As of 1 September, the plan recommends that students go to school four days a week, with distance-learning one day a week.
Among African countries, six countries have reopened schools. Students in South Africa returned to classrooms one class after another class, after an early reopening resulted in new infections and schools were closed as a result. For any parents that don’t want their children to attend school, the government has advised applying for home-schooling.
Kenya has closed its schools for the rest of 2020. Meanwhile, the Ugandan government plans to procure radios for villages to help poor families with remote learning.
Despite a sharp and recent spike in cases in France, the nation is sending millions of students back to school. This is to ensure that academic inequality among children doesn’t widen due to the lockdown, and parents can return to their jobs, the government said.
Teachers, and students in middle- and high school are required to wear masks while moving between classes, and in and out of school. Teachers and schools authorities have been instructed to limit gatherings and only allow one-way movement in corridors. Cafeterias will also reopen to help children relying on subsidised hot meals for their nutrition, as per a report in the The Local.
Classrooms and school premises should be aired “as often as possible and for a duration of at least 15 minutes each time”, the report added. Frequent contact-points like door-knobs are to be regularly cleaned, dining hall tables after each meal, and large surfaces to be cleaned “at least once a day.”
In addition, some Parisian schools are giving out free laptops for children, in case schools need to close against during the lockdown.

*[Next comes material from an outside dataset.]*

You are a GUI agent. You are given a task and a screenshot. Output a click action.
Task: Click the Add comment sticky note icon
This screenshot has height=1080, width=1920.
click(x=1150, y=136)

Some of the strictest lockdown measures in all of Europe were implemented in Italy, which saw schools shut down by March 2020. While lockdown measures began to slowly ease in May, schools still haven’t reopening for teaching. The government intends for face-to-face teaching in schools to resume by 14 September, as per a BBC report.
Students are required to sit at least 1 m apart, and class sizes will be made smaller to accommodate the new guideline. Each class will be divided into subgroups, and classes will be staggered to avoid gatherings. All students and teachers are required to wear masks, and teachers are required to also wear a face shield, the report added.
Classes will be held outdoors as much as possible, if not in large spaces like theatres or museums. Lessons will also be spread over six days of the week, including Saturdays to include staggered class schedules.
The Canadian province of Quebec reopened several of its elementary schools in May, with strict distancing. It announced plans that children will be allowed to socialise freely in groups of six – with each group staying a metre away from other groups of students and 2 metres away from teachers.
At least 53 students and teachers tested positive after many schools reopened in May, according to news reports, but officials believed many of those infections were contracted in the community. Classmates and teachers of an infected student were sent home for 14 days, while the rest of the school was sanitised, and classes carried on.
Primary and secondary schools in the Netherlands are resuming with regular school/teaching hours for students of all grades. The government has specified that students will be exempt from attending school if they, or somebody they live with, is a high-risk candidate for COVID-19 (i.e. people with co-morbid health conditions, or contact with a COVID-19-positive indivdual).
Mainstays for COVID-19 prevention, like masks, have not been made compulsory in all schools, though 20 percent of schools have reportedly instructed their pupils to wear them anyway, NOS reported.
Schools have been instructed to ensure classrooms and corridors have high-functioning ventilation systems to limit the spread of airborne coronavirus indoors.